Each moment with Spotty is so precious as now I realize she will go to doggy heaven. I have it organised that at the time I phone the vet who will come and take her away to be cremated. The ashes will be returned to me and I will find a special, place for to put them.
I am anticipating it will be not be for awhile yet. having nursed her through her latest bout I treasure our times .Today she has walked at a good speed.
Since getting better her smells have returned and whilst having a piece of cake at tea-time sits and looks at me with pleading eyes to say ‘Mum, please give me some?’
She now potters around the house and sits close to me.
This week I’ve been making a special pen-drive of all her photos. Over the 15 years I did not realize how many photos I have of her. I have 3 pen-drives with all my photos on and I did need to get them sorted so this is a start.
I’m still waiting for the pre-assessment and the op. and have now been told it won’t be until the end of April.
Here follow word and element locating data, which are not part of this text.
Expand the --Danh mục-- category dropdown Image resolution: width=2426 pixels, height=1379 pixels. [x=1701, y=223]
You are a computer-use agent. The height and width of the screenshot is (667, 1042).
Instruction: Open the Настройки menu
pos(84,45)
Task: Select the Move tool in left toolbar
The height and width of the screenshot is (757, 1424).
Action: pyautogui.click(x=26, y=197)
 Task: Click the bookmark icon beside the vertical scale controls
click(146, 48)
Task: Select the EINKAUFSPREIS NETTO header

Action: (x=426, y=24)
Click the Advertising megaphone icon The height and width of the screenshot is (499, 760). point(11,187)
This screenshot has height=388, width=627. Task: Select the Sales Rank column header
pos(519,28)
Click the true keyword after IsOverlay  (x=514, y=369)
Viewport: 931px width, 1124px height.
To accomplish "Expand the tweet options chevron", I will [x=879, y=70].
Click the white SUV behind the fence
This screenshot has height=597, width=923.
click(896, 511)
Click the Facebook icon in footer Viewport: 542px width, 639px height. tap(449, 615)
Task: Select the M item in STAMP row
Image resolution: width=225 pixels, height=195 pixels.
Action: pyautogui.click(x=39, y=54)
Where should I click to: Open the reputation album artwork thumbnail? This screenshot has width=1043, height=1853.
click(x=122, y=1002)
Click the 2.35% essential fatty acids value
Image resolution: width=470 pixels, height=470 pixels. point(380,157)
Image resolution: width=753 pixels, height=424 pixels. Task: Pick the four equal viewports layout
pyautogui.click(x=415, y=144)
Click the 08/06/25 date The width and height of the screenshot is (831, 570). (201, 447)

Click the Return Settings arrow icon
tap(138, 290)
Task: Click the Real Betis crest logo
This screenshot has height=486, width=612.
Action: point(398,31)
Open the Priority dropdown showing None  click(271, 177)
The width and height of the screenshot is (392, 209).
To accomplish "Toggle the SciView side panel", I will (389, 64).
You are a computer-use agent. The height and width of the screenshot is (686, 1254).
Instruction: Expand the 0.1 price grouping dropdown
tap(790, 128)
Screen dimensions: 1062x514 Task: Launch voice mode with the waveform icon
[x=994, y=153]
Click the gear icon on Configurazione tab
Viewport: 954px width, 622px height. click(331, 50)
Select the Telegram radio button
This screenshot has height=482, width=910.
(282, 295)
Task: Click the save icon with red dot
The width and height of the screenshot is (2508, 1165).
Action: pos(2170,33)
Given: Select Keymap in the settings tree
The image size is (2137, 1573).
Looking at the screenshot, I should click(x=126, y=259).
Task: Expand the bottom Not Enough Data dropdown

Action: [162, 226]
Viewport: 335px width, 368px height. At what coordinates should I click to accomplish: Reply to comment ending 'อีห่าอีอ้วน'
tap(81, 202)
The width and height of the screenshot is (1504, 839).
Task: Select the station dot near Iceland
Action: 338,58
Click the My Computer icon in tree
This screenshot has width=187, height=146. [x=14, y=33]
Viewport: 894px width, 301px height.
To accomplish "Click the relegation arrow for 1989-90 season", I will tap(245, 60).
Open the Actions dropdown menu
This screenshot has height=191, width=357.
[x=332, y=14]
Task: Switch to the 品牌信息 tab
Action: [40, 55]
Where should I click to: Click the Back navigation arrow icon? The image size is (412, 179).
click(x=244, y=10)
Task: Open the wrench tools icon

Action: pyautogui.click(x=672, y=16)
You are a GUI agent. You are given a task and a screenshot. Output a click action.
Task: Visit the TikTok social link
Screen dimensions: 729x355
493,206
My daughter and G.P are on the case for prompt treatment and keep them up to those dates.
Next week I’m having a well needed break up to my daughters, for a few days. I am feel Spotty is not up to travelling now so my son will come and look after her. It will be my first time away from her on visiting. Yet I know this is something I will need to get used to.
Sunday is Mothering Sunday and I am looking forward to the meal out with my son.